• **Required action**: In the entries below, find every line with the string "sidebar" and copy it.
===== Material to process
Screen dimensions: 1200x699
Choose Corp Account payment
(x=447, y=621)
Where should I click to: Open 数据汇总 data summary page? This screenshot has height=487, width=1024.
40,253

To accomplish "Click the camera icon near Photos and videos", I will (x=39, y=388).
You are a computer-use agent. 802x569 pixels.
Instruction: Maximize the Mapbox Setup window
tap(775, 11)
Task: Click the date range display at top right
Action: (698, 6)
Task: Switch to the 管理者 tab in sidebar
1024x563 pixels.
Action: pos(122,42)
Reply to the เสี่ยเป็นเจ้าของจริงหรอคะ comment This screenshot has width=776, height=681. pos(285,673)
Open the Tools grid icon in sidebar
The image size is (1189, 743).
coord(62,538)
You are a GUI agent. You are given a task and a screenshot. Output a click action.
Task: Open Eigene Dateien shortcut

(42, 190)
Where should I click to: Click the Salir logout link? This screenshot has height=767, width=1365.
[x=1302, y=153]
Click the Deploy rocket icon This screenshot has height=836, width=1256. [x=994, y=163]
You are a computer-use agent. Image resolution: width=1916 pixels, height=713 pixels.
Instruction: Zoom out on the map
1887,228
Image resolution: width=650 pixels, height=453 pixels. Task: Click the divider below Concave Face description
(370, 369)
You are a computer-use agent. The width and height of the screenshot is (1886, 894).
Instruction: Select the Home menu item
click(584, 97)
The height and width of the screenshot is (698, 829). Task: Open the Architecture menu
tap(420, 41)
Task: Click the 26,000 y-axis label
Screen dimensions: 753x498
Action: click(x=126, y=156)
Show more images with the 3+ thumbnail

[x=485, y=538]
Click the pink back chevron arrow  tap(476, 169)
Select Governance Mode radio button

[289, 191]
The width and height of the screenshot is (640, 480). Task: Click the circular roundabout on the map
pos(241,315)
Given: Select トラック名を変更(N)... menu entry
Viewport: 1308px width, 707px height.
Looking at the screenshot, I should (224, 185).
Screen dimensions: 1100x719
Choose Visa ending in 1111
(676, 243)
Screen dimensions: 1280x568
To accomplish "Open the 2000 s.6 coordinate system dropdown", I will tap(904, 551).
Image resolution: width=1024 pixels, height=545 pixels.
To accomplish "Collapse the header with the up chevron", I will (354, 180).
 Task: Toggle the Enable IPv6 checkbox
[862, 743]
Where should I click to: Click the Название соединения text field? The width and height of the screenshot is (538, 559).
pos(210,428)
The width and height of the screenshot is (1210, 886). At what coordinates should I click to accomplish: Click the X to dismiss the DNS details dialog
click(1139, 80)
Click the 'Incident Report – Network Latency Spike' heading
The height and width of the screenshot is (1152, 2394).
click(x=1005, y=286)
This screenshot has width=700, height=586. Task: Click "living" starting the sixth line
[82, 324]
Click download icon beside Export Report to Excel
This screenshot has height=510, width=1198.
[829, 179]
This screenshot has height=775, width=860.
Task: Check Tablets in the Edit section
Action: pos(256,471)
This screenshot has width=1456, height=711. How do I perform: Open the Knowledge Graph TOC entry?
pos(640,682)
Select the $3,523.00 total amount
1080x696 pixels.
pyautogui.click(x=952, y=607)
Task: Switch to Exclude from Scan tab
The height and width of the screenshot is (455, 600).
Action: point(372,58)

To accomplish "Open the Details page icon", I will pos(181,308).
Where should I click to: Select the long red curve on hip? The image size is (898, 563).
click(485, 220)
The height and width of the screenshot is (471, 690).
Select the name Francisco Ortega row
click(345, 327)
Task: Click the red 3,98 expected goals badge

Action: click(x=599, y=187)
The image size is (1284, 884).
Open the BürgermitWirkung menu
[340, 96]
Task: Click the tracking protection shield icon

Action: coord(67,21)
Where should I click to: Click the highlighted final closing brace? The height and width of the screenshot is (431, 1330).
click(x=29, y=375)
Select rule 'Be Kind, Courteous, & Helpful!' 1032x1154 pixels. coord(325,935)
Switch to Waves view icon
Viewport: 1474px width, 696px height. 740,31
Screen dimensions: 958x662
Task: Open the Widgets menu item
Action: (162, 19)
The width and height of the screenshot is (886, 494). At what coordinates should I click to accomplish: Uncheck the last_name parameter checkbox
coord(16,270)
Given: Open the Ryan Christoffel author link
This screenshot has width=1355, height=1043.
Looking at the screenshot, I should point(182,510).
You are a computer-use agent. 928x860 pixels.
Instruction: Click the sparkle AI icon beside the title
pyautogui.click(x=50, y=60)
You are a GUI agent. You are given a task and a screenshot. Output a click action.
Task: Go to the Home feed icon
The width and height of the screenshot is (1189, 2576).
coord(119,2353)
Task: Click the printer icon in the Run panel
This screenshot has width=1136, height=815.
==========
• **Answer box**:
Task: Switch to the 管理者 tab in sidebar
Open the Tools grid icon in sidebar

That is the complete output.